Walking in the Tall Weeds

I pick up my pack and walk out the door.  Pack’s changed.  Things have changed.  I’m not in California anymore. No trail mix in a little baggie, but I got a nice fresh bright orange stashed away in a side pocket.

The Midwest is humid this time of year.  Summer is coming and the pollen is all in the air and making my face itch, but I walk out into it.  The grass is really just a bunch of tall weeds, and it makes moving through it hard.

I’ll be in California again in a week, and I got a bright new green pack to keep all my things in.  Sold all my normal-human stuff, so I don’t have a pillow to cry on anymore.  But that’s alright, not much to cry about these days except for all the pollen in the air making my face itch and my lungs feel tight.

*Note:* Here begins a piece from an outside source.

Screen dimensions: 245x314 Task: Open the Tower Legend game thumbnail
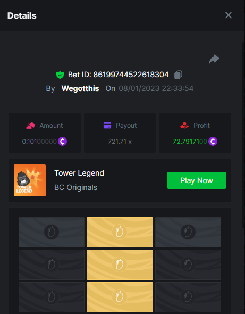pyautogui.click(x=30, y=180)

I walk through the tall weeds and practice how to walk, and how to eat and walk, and how to drink and walk.  I practice taking my water bottle out of the side pocket and then putting it back in place.  I have worn one of my knuckles raw from the motion.  It’s not a natural thing, this “putting the water bottle in the side pocket,” but I’m good at it now.  I imagine my raw knuckle will heal and callus and then when I get to Canada I’ll have a tough knuckle and I’ll punch a moose in the face.  And it won’t hurt.

People see me walking through the tall weeds, and scratching my face, and eating a sticky orange, and fiddling with a water bottle.  I hear a man say, “he’s training” to his son, and I just walk right on by.

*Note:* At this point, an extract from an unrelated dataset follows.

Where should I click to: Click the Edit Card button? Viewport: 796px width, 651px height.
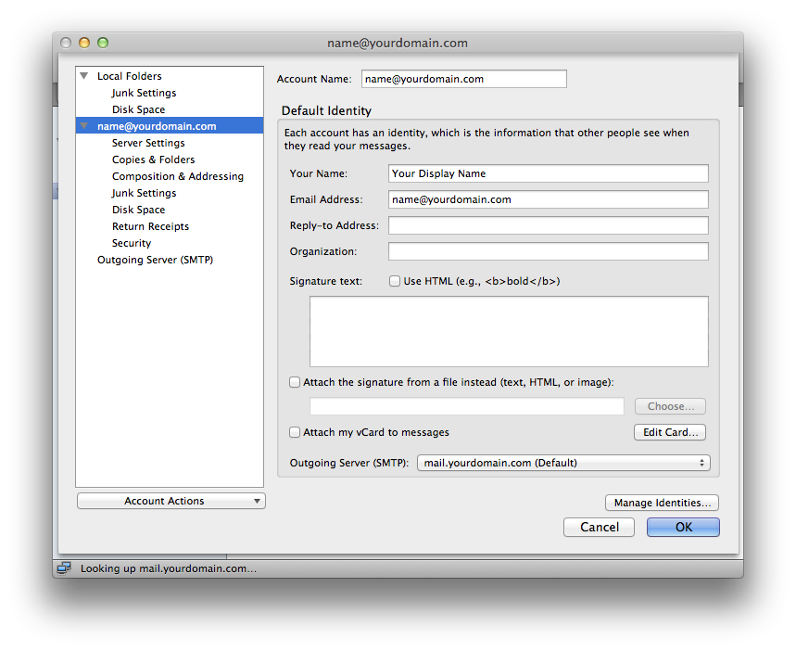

Really, there’s not much more to it than that. I train by walking, and then I do the thing by walking. I’ll eat and scratch and fiddle with a thousand things before it’s all done. I’m excited about adventure, and new experiences, and the story I get to create along the way. Mostly though it’s just about spending time in the wild and connecting with my own brain. I feel very lucky to have the mind and body to take on something like this, and even luckier that I live in a place where the PCT exists, and belongs to me–to everyone–and just sits there, forever, waiting to be walked.